Jean-Quentin Châtelain, imóvel no cimo daquele "machânt" (jargão para "coisa"), aproxima a palavra do gesto e juntos "iniciam uma viagem que parte do mesmo lugar e se desenvolve na mesma sensibilidade". Uma voz que é mais do que entranhada, que é mais do que profunda, que é mais do que gritada. Uma voz que habita o poema que existe no corpo que permanece imóvel. "O êxtase está no estático", diz o encenador. "A imobilidade não é imóvel. Os movimentos do corpo são gerados pela voz à escuta do que é a consciência interior". A imobilidade mostra o que a agitação oculta".
Claude Régy diz que os seus actores não se mexem desde 1968, afirmação envolta em graça e política. A descoberta feita com Duras deu-se com Paris a arder e, desde então, o teatro de Régy, segundo o próprio, "tem-se afastado cada vez mais do que dizem que o teatro é, da sua relação com a vida". "Em duas horas o actor leva as mãos à boca por três vezes e isso é o único movimento que existe", diz, explodindo numa gargalhada. "Se calhar não é teatro". É.
Na sua imobilidade, no diálogo intenso entre imaginário e realidade, na gestão delicada mas, no final, impressiva, dos diferentes elementos (luz, som, cenário, texto, interpretação, encenação), na impossibilidade de acreditar na repetição - "é essencial que não seja igual. Uma vez fixo, não se move mais.
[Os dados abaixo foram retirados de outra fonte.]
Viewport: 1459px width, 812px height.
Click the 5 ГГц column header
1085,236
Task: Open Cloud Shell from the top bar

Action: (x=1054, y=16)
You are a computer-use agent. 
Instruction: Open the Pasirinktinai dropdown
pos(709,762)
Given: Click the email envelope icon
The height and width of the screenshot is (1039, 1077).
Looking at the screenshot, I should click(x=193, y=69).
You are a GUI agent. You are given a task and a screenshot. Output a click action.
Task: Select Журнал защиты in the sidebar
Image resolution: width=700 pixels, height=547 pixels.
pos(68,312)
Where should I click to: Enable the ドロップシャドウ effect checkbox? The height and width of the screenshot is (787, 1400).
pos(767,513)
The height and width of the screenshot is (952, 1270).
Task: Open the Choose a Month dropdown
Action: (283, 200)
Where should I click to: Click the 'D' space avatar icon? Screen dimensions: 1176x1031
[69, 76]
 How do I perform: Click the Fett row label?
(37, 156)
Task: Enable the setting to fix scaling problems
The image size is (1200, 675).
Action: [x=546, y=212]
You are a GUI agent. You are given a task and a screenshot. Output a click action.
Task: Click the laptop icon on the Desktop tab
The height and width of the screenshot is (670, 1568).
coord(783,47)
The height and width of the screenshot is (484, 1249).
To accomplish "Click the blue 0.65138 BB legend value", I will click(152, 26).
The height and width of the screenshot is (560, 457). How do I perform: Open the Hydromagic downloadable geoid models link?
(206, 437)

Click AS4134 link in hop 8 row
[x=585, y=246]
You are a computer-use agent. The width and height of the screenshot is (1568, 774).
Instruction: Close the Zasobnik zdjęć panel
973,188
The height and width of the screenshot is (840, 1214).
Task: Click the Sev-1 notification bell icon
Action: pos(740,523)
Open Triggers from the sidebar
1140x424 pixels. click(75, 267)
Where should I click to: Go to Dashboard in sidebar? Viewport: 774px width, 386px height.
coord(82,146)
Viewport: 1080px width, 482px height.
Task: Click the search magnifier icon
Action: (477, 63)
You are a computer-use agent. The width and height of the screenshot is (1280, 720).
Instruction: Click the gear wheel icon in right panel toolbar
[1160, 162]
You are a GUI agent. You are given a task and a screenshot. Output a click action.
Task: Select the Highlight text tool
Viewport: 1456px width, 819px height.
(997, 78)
A cada noite, na presença do público vivo, cria-se qualquer coisa de particular, uma revolução", diz um encenador que está presente em todas as representações porque não acredita que o trabalho termine na estreia -, Régy constrói um universo que é uma experiência sensorial, onde a liberdade existe em duelo com as dificuldades e onde o teatro resiste às "leis e aos parâmetros habituais do teatro". Règy quer transgredir o limite, tal como Pessoa queria escapar da sufocante Lisboa e gritava pelos que existiam do outro lado do nevoeiro. Tal como Pessoa, também o teatro de Régy quer estar "o mais próximo possível do espectador, o mais alto possível, o mais visível possível". O longínquo pode nunca ter existido mas com "Ode Marítima" sentimos que caminhamos na sua direcção e que estamos no bom caminho.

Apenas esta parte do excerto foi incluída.